Gender roles in Japan often provoke negative reporting in the international media.

For example, the Diplomat recently ran an article about Japan’s “embarrassing ranking” in the latest global gender gap index. Apparently, it  ranked 111th out of 144 countries, just behind Ethiopia and Nepal.

Womenomics

Actually – as is often the case on the website version of newspaper pieces – the headline in the FT suggested more drama than the actual article.

The piece was by the Tokyo Bureau Chief, Robin Harding and Kana Inagaki, a female correspondent who was brought up in the US. They explained that there has been slow progress in the number of high level managerial jobs obtained by women in Japan, despite a push by Prime Minister Shinzo Abe to open up the boardrooms of large organisations to women.

This policy is known as Womenomics. Everyone in Japan is familiar with the term.

Although women may not be making the board very often, they are working more. The FT article also makes the point that a sharp increase in the rate of female employment has been an important factor in terms of the country’s recent strong economic growth.

Family or job?

That reminded me that until fairly recently, most women in Japan would have regarded it as crucially important that they were able to marry and have a family before considering what they might do as a job.

I was discussing this issue with friends the other day when a Japanese woman asked me whether I, as a foreigner, thought that Japanese women “look unhappy” about their work situation.

A glance around the table suggested no such thing.

We were having lunch with a family in which the mother has a full-time role caring for two young children and the father has a stimulating and well paid job at a university.

All four of them looked extremely happy and close.

Who’s happy?

My friend’s question left me wondering about the most helpful way to think about gender in a country like Japan.

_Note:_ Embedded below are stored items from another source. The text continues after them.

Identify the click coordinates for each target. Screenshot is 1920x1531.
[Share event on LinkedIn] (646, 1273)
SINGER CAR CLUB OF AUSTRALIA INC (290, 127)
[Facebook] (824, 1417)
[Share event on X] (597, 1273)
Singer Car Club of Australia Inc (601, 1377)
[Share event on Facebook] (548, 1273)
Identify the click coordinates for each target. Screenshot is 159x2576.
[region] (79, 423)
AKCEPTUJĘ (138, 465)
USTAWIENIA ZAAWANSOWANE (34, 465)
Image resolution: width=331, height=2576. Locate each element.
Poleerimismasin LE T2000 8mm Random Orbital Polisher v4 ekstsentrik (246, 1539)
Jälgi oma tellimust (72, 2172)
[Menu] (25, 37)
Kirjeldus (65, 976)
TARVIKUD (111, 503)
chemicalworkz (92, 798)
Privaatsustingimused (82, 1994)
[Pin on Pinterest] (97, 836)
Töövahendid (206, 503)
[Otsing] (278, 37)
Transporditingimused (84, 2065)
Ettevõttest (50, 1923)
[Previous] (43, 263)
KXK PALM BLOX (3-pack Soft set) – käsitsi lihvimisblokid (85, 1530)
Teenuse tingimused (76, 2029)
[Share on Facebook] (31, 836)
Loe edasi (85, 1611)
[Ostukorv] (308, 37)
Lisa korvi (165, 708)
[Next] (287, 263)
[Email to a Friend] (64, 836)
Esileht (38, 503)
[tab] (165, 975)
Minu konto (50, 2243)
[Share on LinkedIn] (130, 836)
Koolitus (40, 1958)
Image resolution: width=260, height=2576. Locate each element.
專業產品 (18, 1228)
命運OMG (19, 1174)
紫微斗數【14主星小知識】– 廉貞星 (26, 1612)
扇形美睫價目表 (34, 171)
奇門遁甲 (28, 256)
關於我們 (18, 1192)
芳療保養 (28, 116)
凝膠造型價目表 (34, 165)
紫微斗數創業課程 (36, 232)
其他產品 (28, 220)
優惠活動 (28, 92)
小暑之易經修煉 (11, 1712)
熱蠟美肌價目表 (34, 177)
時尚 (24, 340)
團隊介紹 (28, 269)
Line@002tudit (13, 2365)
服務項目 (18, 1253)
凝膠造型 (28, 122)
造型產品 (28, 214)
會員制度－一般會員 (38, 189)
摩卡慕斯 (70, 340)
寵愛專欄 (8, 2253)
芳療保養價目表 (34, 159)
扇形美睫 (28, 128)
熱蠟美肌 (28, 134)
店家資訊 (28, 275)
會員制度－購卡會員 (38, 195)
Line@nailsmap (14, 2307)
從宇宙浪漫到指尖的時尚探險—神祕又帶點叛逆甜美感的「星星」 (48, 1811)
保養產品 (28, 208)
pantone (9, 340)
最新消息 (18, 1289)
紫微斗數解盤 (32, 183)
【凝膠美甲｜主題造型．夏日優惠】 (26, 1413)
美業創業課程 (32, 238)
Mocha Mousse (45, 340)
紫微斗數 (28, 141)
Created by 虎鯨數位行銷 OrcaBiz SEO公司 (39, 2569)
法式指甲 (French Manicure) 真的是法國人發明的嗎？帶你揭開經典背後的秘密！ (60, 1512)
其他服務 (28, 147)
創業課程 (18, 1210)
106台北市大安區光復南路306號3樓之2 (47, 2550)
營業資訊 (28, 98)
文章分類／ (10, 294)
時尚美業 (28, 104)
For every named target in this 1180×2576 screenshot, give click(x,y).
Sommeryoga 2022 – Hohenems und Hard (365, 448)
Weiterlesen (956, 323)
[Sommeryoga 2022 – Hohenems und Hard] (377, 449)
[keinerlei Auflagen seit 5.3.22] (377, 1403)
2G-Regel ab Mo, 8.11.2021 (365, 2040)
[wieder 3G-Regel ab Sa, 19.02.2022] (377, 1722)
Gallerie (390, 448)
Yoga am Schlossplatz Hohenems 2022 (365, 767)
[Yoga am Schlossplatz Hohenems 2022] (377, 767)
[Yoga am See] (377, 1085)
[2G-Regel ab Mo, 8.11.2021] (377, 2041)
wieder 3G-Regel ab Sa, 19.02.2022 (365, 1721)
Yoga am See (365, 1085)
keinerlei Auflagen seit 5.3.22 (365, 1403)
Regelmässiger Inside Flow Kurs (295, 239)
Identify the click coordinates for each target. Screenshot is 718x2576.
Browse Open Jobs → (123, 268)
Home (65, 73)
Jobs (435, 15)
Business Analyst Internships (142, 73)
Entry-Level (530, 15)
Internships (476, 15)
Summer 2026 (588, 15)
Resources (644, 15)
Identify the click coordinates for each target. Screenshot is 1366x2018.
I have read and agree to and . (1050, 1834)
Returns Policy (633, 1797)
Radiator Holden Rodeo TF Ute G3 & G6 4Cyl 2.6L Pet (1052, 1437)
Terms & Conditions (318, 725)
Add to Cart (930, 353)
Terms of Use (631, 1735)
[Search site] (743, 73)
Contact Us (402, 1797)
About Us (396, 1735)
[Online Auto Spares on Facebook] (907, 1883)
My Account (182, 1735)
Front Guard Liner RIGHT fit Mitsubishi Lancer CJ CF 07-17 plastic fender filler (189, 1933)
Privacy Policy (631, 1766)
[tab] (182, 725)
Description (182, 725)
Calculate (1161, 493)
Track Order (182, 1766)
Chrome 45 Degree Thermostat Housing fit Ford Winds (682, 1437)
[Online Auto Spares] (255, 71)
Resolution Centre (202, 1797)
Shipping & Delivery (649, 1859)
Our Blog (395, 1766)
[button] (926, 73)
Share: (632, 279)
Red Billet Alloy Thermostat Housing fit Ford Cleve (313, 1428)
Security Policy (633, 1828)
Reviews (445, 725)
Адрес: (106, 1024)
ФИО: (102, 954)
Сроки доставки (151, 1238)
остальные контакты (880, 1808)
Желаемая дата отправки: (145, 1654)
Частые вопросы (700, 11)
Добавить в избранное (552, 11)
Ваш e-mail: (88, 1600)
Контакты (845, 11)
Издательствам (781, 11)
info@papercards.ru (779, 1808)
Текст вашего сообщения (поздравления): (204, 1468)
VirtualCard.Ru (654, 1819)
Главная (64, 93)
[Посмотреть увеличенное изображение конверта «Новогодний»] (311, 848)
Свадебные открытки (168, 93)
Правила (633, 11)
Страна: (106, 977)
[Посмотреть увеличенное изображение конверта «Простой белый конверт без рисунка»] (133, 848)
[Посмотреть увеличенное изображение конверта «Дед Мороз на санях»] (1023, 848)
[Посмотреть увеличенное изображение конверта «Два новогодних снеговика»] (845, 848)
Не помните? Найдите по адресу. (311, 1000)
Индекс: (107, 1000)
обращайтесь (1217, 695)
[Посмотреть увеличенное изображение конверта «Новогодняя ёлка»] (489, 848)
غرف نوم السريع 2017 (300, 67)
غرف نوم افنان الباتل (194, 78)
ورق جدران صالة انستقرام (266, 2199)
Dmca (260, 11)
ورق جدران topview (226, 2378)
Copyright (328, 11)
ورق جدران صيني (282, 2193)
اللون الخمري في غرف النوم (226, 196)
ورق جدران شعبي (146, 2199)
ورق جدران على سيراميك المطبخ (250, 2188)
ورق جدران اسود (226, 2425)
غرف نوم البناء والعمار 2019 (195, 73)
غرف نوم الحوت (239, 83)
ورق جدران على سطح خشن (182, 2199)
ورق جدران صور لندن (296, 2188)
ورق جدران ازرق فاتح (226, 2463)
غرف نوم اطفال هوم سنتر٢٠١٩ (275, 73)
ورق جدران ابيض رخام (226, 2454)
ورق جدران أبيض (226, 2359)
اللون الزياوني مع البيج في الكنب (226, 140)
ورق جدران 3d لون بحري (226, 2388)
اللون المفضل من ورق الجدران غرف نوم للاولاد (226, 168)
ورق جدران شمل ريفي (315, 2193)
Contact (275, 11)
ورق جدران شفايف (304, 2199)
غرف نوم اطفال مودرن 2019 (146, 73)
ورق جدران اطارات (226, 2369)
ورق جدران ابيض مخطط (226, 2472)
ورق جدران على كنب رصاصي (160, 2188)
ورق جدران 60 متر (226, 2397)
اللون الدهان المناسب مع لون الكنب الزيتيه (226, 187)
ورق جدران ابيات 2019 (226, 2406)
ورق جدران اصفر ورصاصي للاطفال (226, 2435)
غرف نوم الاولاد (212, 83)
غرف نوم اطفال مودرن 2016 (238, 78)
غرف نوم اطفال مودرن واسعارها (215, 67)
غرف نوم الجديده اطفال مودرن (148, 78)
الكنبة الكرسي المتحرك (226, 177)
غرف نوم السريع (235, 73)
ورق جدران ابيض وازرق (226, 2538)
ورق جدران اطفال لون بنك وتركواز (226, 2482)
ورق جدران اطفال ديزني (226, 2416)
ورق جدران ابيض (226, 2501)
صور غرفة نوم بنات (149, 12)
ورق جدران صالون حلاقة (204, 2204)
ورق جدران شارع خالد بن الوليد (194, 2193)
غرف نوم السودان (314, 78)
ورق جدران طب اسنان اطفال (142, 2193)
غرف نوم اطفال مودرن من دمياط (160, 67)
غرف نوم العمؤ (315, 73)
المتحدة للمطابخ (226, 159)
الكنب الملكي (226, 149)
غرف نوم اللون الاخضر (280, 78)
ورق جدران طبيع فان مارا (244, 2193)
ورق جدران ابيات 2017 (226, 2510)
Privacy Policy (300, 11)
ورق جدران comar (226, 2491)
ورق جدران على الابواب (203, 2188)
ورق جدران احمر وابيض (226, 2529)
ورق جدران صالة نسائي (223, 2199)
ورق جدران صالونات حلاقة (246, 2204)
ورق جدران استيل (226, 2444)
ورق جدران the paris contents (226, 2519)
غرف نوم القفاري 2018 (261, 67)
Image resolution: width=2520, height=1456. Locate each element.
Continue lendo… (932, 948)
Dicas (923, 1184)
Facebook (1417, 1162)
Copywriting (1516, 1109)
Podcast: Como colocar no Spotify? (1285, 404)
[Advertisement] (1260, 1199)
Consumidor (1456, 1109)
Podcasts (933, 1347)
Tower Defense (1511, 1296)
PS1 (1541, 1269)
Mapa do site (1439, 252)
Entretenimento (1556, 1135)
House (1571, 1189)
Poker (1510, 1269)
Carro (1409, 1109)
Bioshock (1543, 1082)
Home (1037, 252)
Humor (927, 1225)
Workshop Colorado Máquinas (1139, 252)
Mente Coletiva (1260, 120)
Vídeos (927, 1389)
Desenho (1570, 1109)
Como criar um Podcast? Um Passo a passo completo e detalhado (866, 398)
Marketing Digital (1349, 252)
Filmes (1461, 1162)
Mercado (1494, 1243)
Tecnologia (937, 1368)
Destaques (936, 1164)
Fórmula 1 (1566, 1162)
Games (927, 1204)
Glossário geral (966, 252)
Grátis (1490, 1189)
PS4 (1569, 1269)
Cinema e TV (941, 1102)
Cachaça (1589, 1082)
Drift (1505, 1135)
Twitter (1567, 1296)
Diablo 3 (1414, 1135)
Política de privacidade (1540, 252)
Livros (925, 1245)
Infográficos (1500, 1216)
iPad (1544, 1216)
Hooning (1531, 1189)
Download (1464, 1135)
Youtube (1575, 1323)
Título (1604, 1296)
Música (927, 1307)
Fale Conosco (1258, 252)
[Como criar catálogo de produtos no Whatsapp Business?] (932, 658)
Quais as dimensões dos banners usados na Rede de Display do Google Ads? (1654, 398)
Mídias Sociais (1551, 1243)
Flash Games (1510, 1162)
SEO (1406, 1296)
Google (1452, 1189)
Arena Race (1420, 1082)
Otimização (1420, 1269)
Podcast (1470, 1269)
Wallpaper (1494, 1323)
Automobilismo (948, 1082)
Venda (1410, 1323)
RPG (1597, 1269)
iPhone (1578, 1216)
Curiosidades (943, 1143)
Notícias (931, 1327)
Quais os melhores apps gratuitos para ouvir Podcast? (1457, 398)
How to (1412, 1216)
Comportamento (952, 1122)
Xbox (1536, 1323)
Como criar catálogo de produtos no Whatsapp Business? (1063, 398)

Is it appropriate to judge Japanese women harshly for being less “successful” than women in other countries?

I often hear women in Japan say that they have little wish to be burdened with the heavy obligations, long hours and boring meetings which go with senior roles in big companies.

That’s not to say that they don’t want to work hard or to be leaders: it’s more that the idea of being a “salaryman” of a different gender doesn’t sound particularly appealing.

Ask women if they’d like a well paid exciting job, though, and most of them say yes – provided they also have the freedom to pursue their own interests and, in many cases, have time for a rewarding family life.

Outside perspective

Women’s roles are going through profound change.

I think the best way for an outsider to understand the role of women – and men – is to try to gain a feel for the value system which guides Japanese society.

Otherwise, there’s a danger that foreigners will go seeking signs of discrimination – whereas in fact most women are asking themselves how they can best find happiness, in accord with their personal values and social expectations.